SWMR R/W in two processes: good, in same process: bad


#1

Exploring the robustness of using SWMR to write and read and display a realtime-ish stream of data. In c/c# on Windows.

If I have one app writing and another reading, it’s working as expected.

If I have both operations in one app, it works then fails at a random time with e,g, System.AccessViolationException: ‘Attempted to read or write protected memory’ when reading.

If there are any ideas, I’d be grateful.


#2

Oh I think it’s fixed - I had the read and write on different threads, mea culpa.

Still, writing down the question is a great way to see the solution. And also I read a lot more documentation along the way, so, good :slight_smile:


#3

SWMR is about multiple processes, btw - not multiple threads. Different state issues.


#4

Got it, thanks. Key thing for me is being able to write and read from the same process.

Currently, I’m opening the H5 file for writing, and opening again for reading so I have two file IDs. It works but is that a valid pattern, or should I write and read using the one file ID?


#5

When you open a file multiple times in HDF5, we try to determine if the file has already been opened and simply return a new ID for the already opened file if so. Under the hood, the file will only have been opened once, so they will share a metadata cache and there will be no SWMR. This is true in a single process, whether you are using one thread or many. Multiple processes do not share state and thus can’t use this mechanism. In this case, each process will have it’s own metadata cache and sense of file state, hence SWMR is needed if one of those processes is a writer.


#6

The underlying file structure that we maintain in the library is reference counted, by the way. You can create and close IDs for it in any order and not make a mess.


#7

Ah, that’s interesting thank you. Re the counting I thought I was going to have to keep track of which files were open for writing and be sure not to close them after reading, but this is good functionality.

Does it mean that I can happily read and write a file from the one process and not have to open it in SWMR at all? If so that would be great for what we need to begin with. I’ve just tried it and appears to work.

Even so, I’m glad to have delved into SWMR I bet we’ll have a good use for it.


#8

Yes, from one process you do not need SWMR, even if you open the file multiple times and access it through multiple file IDs.


#9

Thank you for the help here. I’m very keen to go with the grain, to avoid gotchas that only emerge later. So these extra insights are super helpful.
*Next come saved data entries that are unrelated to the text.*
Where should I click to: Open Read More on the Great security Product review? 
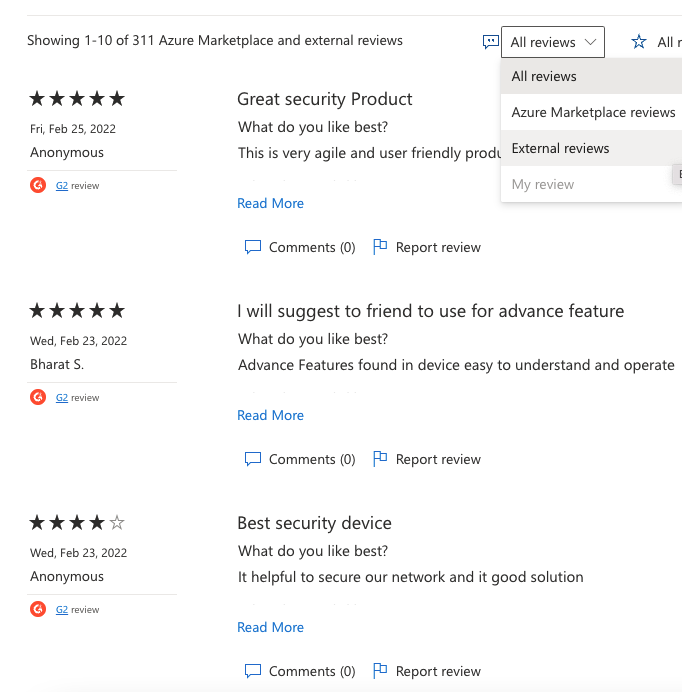point(270,203)
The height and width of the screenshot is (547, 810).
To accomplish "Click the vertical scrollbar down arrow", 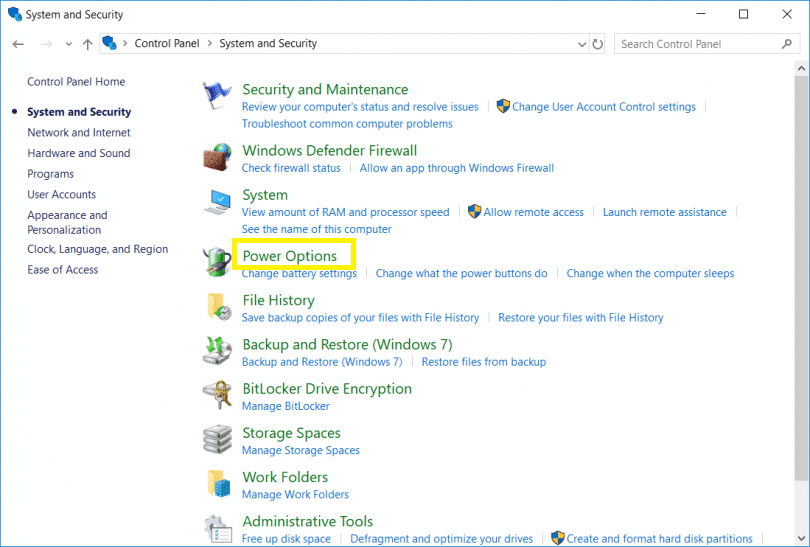I will click(801, 538).
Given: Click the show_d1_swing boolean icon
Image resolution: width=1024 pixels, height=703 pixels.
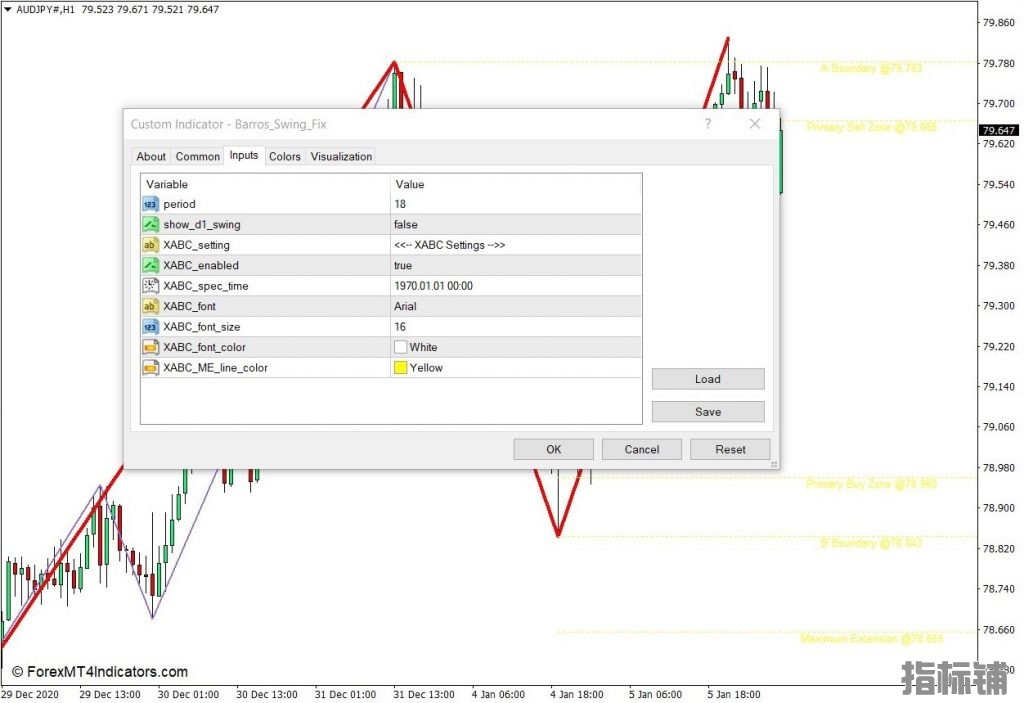Looking at the screenshot, I should [150, 225].
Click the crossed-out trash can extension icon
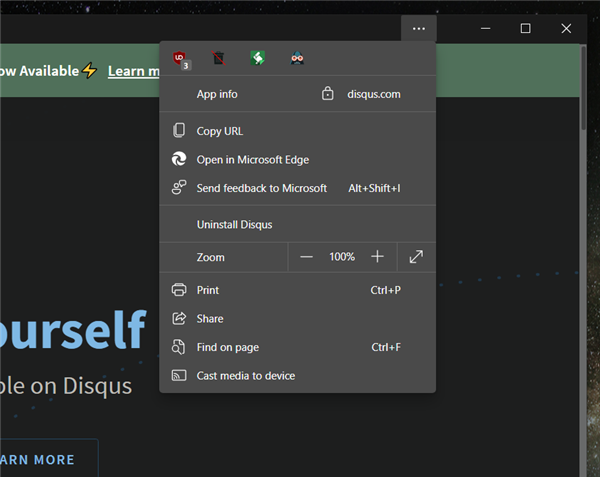This screenshot has height=477, width=600. point(218,59)
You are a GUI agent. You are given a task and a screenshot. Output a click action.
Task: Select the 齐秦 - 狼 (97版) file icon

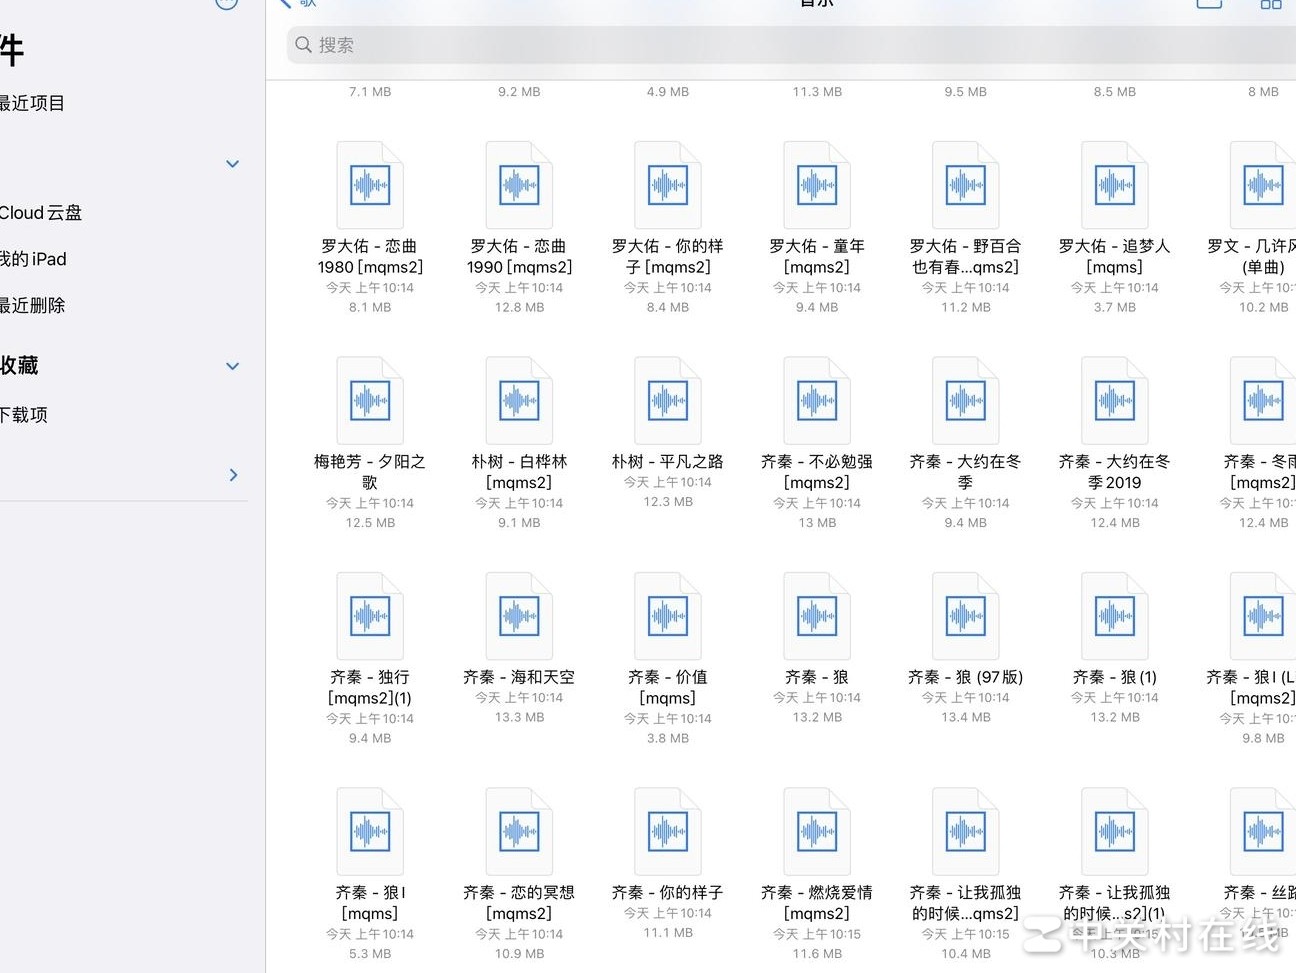pos(964,615)
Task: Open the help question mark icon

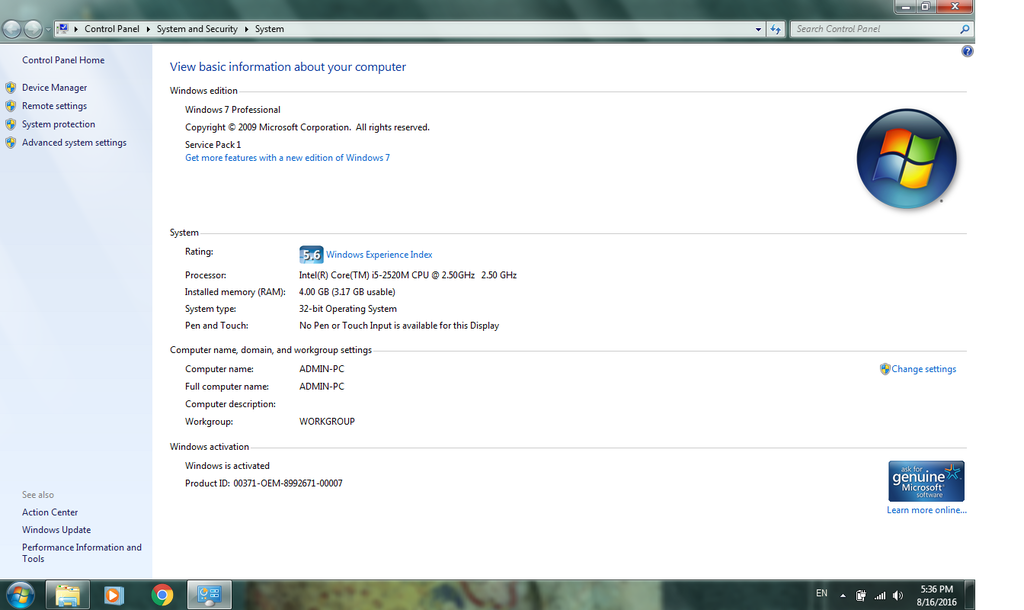Action: point(967,51)
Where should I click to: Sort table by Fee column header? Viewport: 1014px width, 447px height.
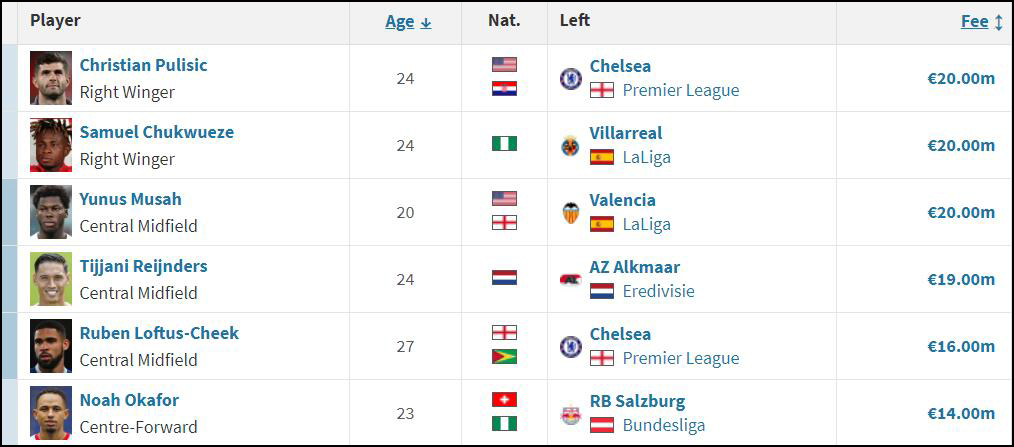(x=975, y=21)
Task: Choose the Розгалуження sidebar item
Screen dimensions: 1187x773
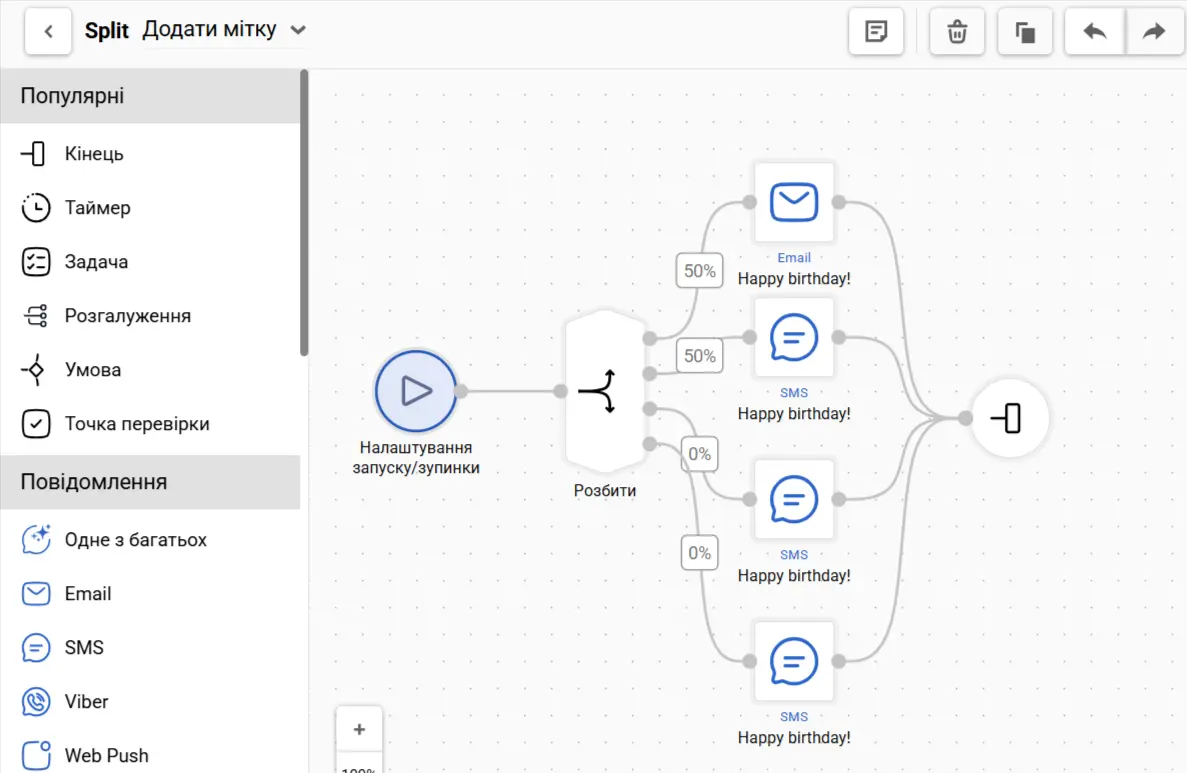Action: [x=127, y=316]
So can I just ask one more thing, is this a legit design as far as H5 is concerned? A single app/process that…

  • Creates an H5 file in non-SWMR mode
  • Reads and writes from the same thread (with no need for interlocks between the two operations)
  • Writes new data to datasets
  • Creates groups and datasets on the fly

Currently this is working fine, I had it on a soak test all night. The resulting file opened fine in HDFViewer and some python scripts, with all the groups and datasets there as expected.

But if it’s only working by accident, so to speak, it would be helpful to understand that.


#10

That sounds like “HDF5 in action,” helping to solve another problem and doing good things.

G.


#11

That’s a ‘yes’ I think :slight_smile: Fantastic - onwards and upwards.

I’m feeling very positive about HDF5 at the moment. Thank you to the team.


#12

Have you tested SWMR with parallel option? :blush:
Don’t blame me for hurting your feeling! :smile:


#13

Parallel - no I’ve not yet. I need to learn to walk before I can run :flushed:


#14

SWMR is not supported with parallel HDF5. It will work fine with the parallel-enabled library, but we don’t test it with the MPI-I/O VFD and parallel HDF5 so it’s officially unsupported.


#15

Would you please make configure or cmake fail automatically when a user enables them both?


#16

SWMR isn’t a configure option


#17

Right! My mistake! I was confused with --enable-*-vfd options. I thought one of them was --enable-swmr-vfd.

BTW, why not configuration option? Disable SWMR by default and enable it only when a user asks.


#18

I’m not a fan of configure options as it makes the library configuration and testing space exponentially more complicated. Using them as binary “build this or don’t” flags is fine (e.g., Fortran, Java wrappers), but when you change library behavior with configuration options, you get 2^n different libraries to test.